Mais c’est sur sa pièce tirée de Simenon qu’il compte alors le plus, suivant avec anxiété les péripéties de sa mise en production. Blanche Montel, l’agent théâtral, semble avoir des problèmes. Le nom de Simenon ne pourrait-il être à l’origine de ceux-ci ? Le milieu littéraire fait en effet grief au romancier belge de son attitude ambiguë, voire opportuniste, pendant les années de guerre. Frédéric ne peut l’ignorer. Son angoisse monte d’un cran. Chaque jour, se pose durement pour lui le question de la survie de sa petite famille. Leur ordinaire est souvent fait de crêpes, confectionnées à l’aide des œufs pondus par les poules opportunément abandonnées derrière eux par les anciens locataires de la maison des Mureaux. Mais cela ne pourra durer.
Aux premiers jours de l’été, les Dard reprennent le train pour Lyon, où Frédéric assiste à la sortie de ses deux nouveaux livres : L’agence S.O.S., signé Frédéric Charles, et le roman publié sous le pseudonyme de San-Antonio et le titre très cheyneyen de Réglez-lui son compte ! Pour ce qui est de ce second volume, Jacquier fait bien les choses. Les deux épisodes à présent réunis forment un texte de trois cents pages, présenté sous un cartonnage et une jaquette illustrée en couleurs imitant à la perfection les Peter Cheyney des Presses de la Cité. La page de titre évoque un générique de film :
Cette mise en scène témoigne de la volonté de l’auteur d’apparaître aux yeux du lecteur comme le démiurge d’une œuvre fort peu masquée. Pour dire les choses plus clairement, il est permis d’estimer que l’adaptateur de ce faux roman américain (quoique très français, de la première à la dernière ligne) entend bien cautionner une entreprise dont il aimerait tirer quelque profit. Jacquier — mais peut-être est-ce encore l’auteur — signe la quatrième de couverture :
« La série d’ouvrages que publiera San Antonio appartient à la littérature d’action. Celle mise à la mode par Peter Cheyney (sic), J. Hadley Chase, James Cain, etc. Ici, l’énigme le cède à la violence. Ce livre doit se lire avec un revolver à portée de la main. Il est écrit dans une langue savoureuse et pleine de fantaisie faubourienne, mais nul doute que le héros de ce roman ne soit sympathique à tous. Gouailleur, âpre, rusé, amer, tendre, violent, San Antonio écrit davantage avec ses poings qu’avec sa plume. »
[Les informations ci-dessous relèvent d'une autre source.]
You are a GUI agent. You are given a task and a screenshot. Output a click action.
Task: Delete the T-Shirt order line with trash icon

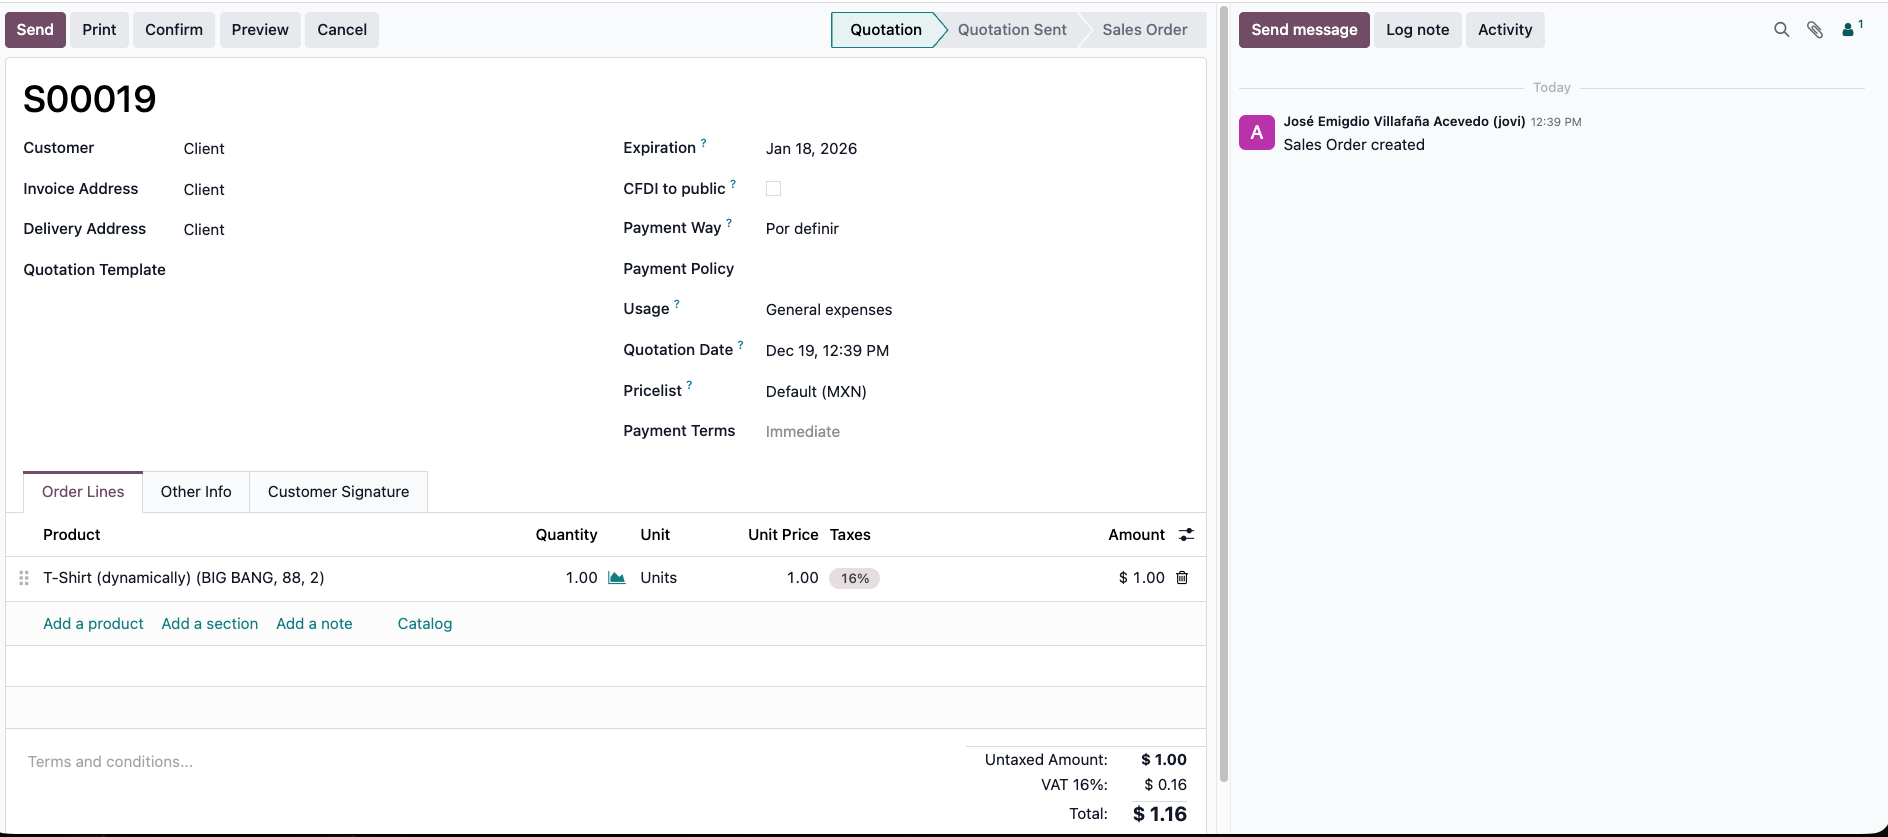[x=1182, y=578]
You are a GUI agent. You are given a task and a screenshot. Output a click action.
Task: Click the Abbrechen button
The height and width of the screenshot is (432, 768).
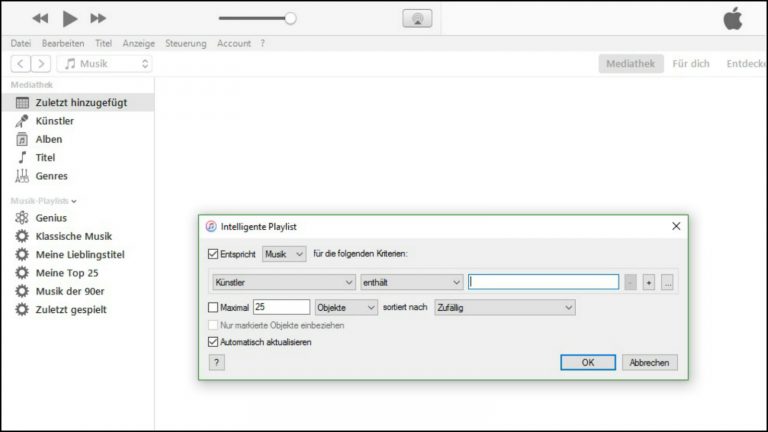[x=650, y=362]
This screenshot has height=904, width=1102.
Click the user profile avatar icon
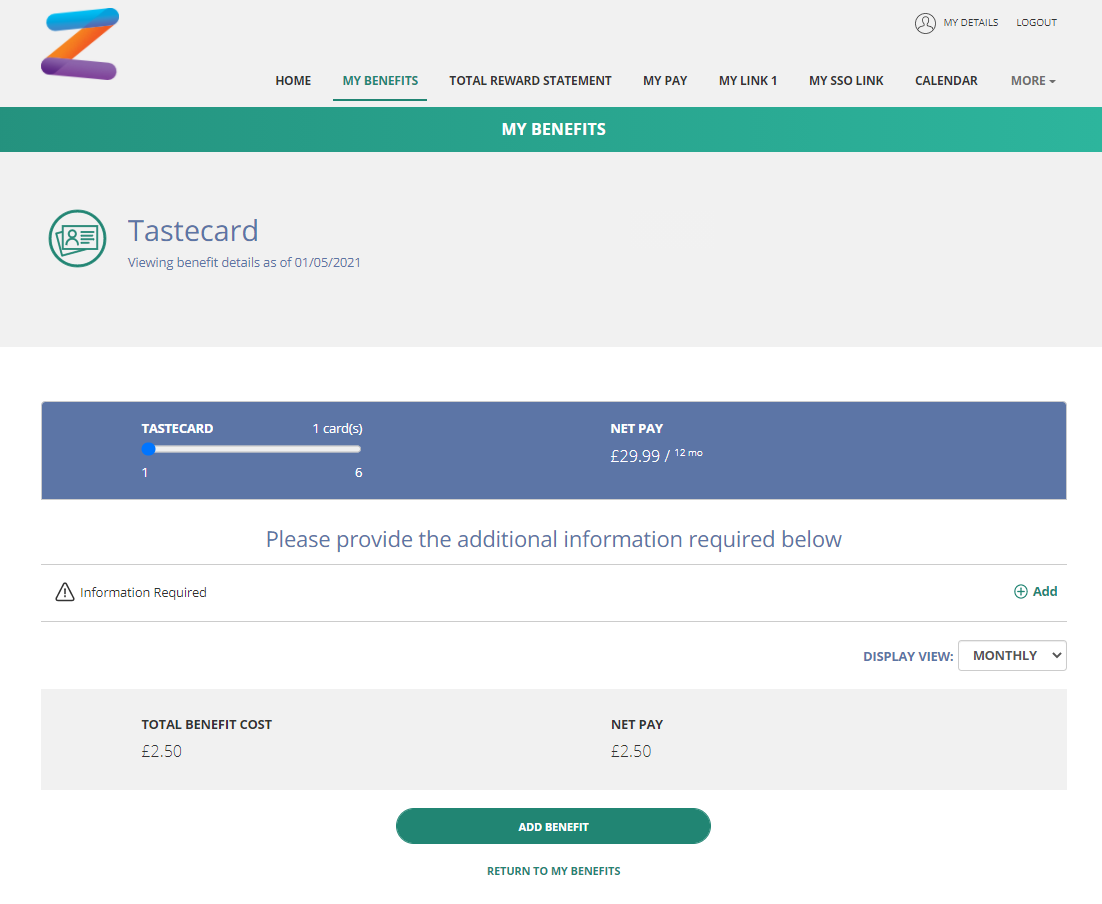[x=925, y=23]
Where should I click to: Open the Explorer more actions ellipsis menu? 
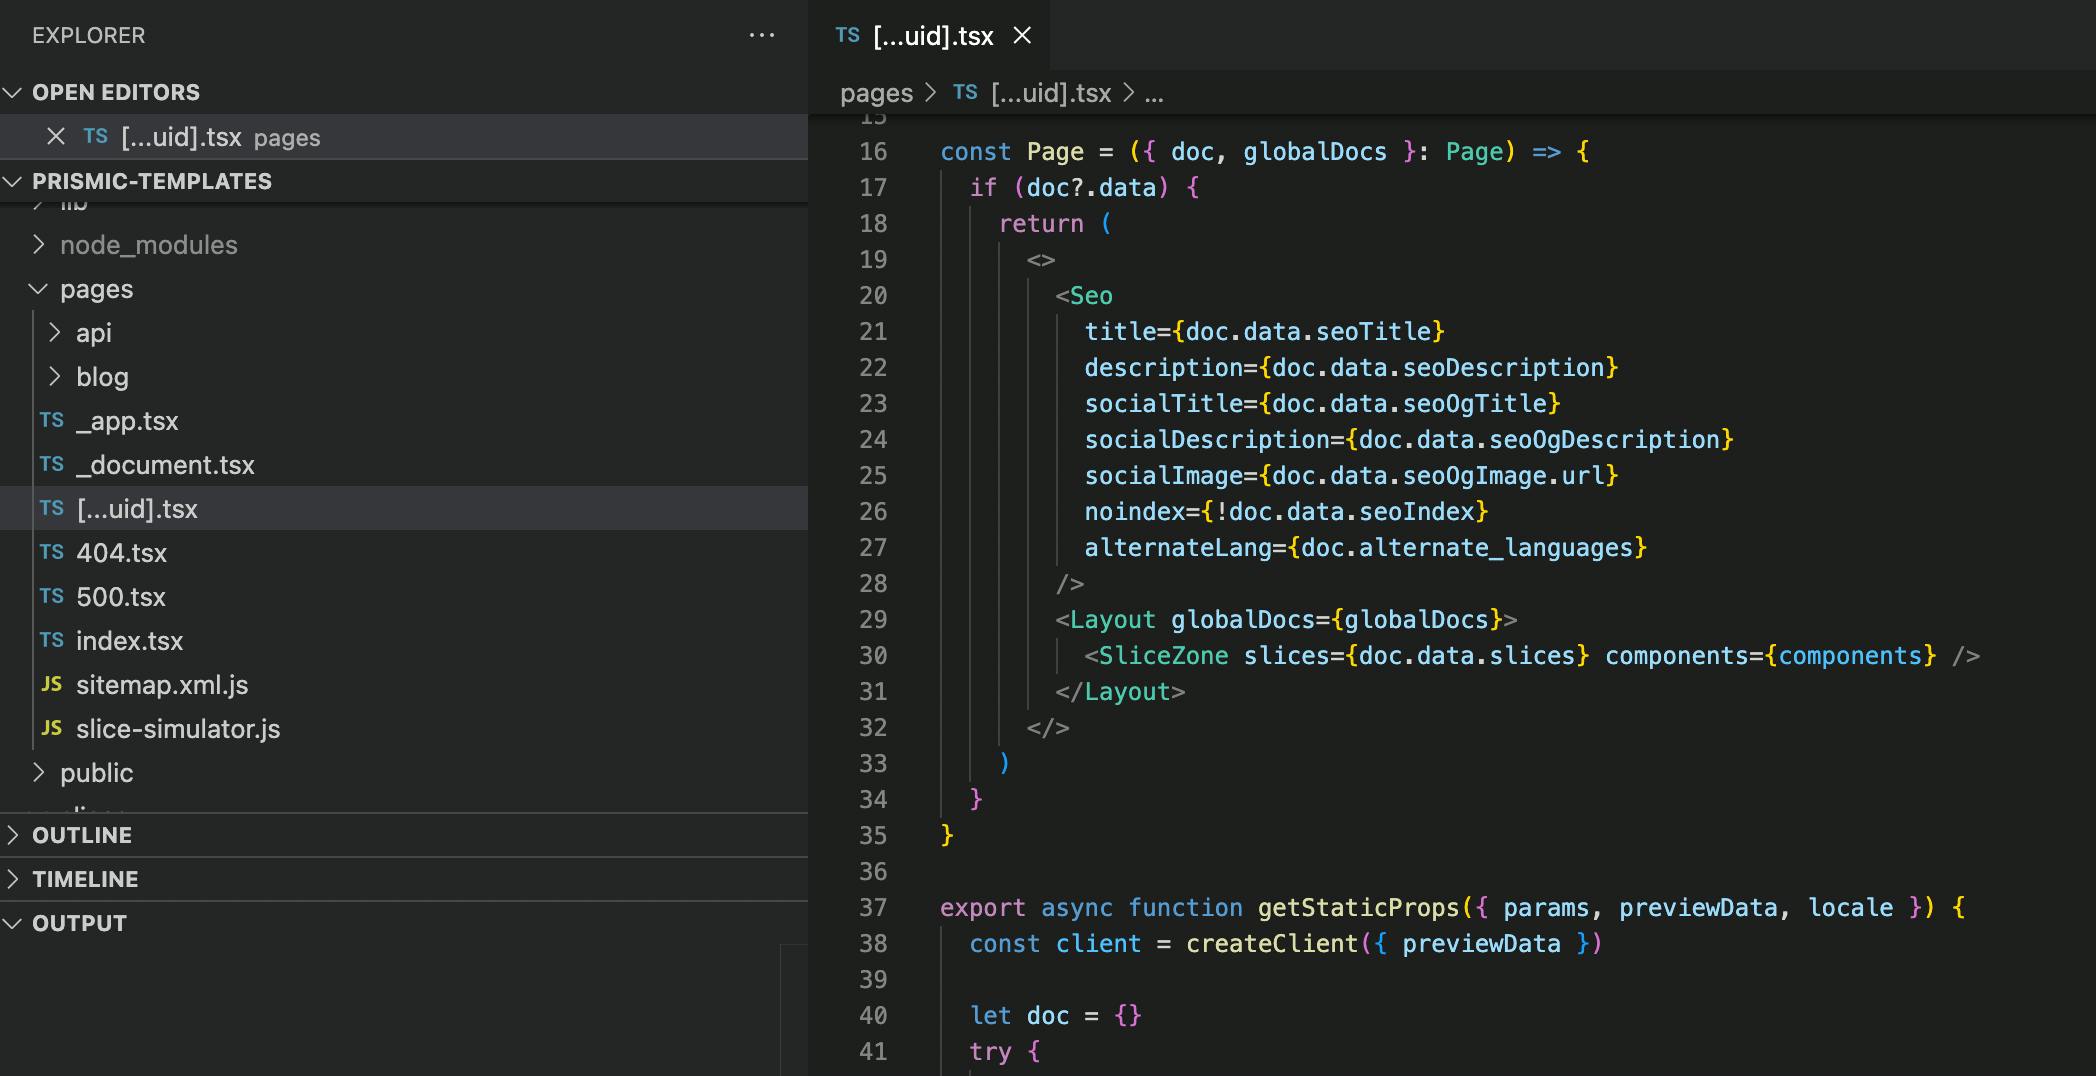(x=761, y=36)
Ce texte rappelle furieusement celui composé par Marcel Duhamel pour la publicité de la Série Noire. Il n’y a là rien que de très naturel, puisque c’est parmi les espoirs de cette nouvelle vague du roman policier que Frédéric Dard entend se positionner, faute d’avoir tenté sa chance chez Gallimard. Réglez-lui son compte ! est tiré à trois mille exemplaires, ce qui est peu au regard des frais engagés par l’éditeur. Sa diffusion, malheureusement limitée, est en grande partie à l’origine de son échec. Il ne restera plus à Clément Jacquier qu’à proposer les deux mille trois cents exemplaires restants d’une aventure littéraire apparemment sans lendemain à un soldeur parisien, établi rue du Caire — un certain Pinaud…
Bien peu de lecteurs pourront s’enorgueillir plus tard d’avoir, en juillet 1949, découvert les premiers exploits du commissaire San Antonio. Le personnage ne manque pourtant pas d’un pouvoir de séduction que les innombrables groupies de Lemmy Caution auraient légitimement pu savourer.